By Aijaz Zaka Syed
14th Mar 2017
The way of love differs from all others;
lovers (of God) owe allegiance to no nation or sect but the way of their
beloved, said Jalaluddin Rumi, the great Sufi philosopher and poet.
Contrary to the widespread fiction, Islam
spread in much of South Asia not at the point of the sword. Rather, it was
embraced by people bowled over by the stark simplicity and honesty of Arab
traders and the love and tolerance exemplified by saints and Sufis like Khwaja
Moinuddin Chishti of Ajmer, Delhi’s Nizamuddin Auliya and Lahore’s Abulhasan
They might not have been greatest scholars
but they exemplified their faith in its simplicity and in its teachings of
love, brotherhood and equality of men with their actions and conduct. Saint
Nizamuddin was so wildly popular among all sections of society that he gave a
huge complex to contemporary Sultans who ruled their vast empire from Delhi.
War for Hearts, Minds
Everyone these days talks about the wars
that the Mughals and various other Muslim dynasties fought for power in the
subcontinent. However, the real war for hearts and minds was fought and won by
others and their power didn’t flow from their sword.
Many Muslim rulers might have built grand
mosques as a token of appreciation and gratitude to the ruler above. But they
did not exactly represent Islam nor fought their wars for the religion.
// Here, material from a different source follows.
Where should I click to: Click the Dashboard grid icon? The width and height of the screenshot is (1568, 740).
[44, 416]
If they
invaded and fought Hindu kingdoms and States, they were hardly driven by any
missionary zeal. All said and done, theirs was essentially a battle for power.
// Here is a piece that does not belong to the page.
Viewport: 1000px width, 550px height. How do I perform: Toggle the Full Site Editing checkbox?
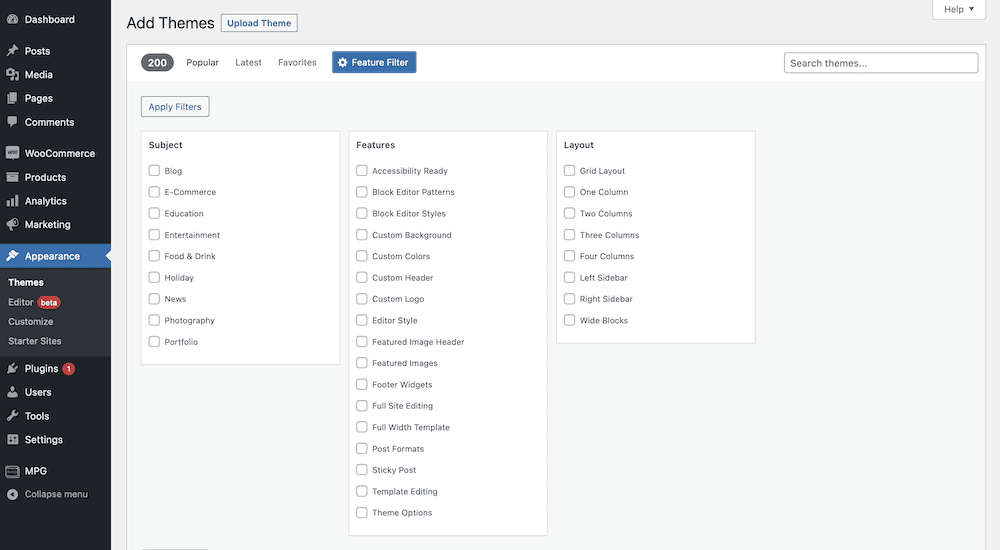[x=362, y=406]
Indeed, many of them brought nothing but disgrace to their faith. So if South
Asia is home to a huge chunk of the world’s Muslim population today – nearly
half of it – the credit largely goes to those Sufis and saints.
What kinds of people target such holy men,
and people who love and revere them? And in the end what are they trying to
prove? Can there be a more heinous crime than targeting men who spent all their
lives in the service of God and humanity? All Sufis did nothing but spread
love, kindness, acceptance and inclusion. Their doors remained open to people
of all persuasions – Hindus and Muslims, the rich and poor. They sent no one
That was the way of the Sufis. Their doors
were open for everyone, feeding the hungry and sheltering the weak. Some of us
may not agree with their interpretation of Islam or some of the practices their
overzealous followers have introduced over the centuries. But this is not about
Sufism or how it is being commercially exploited by some.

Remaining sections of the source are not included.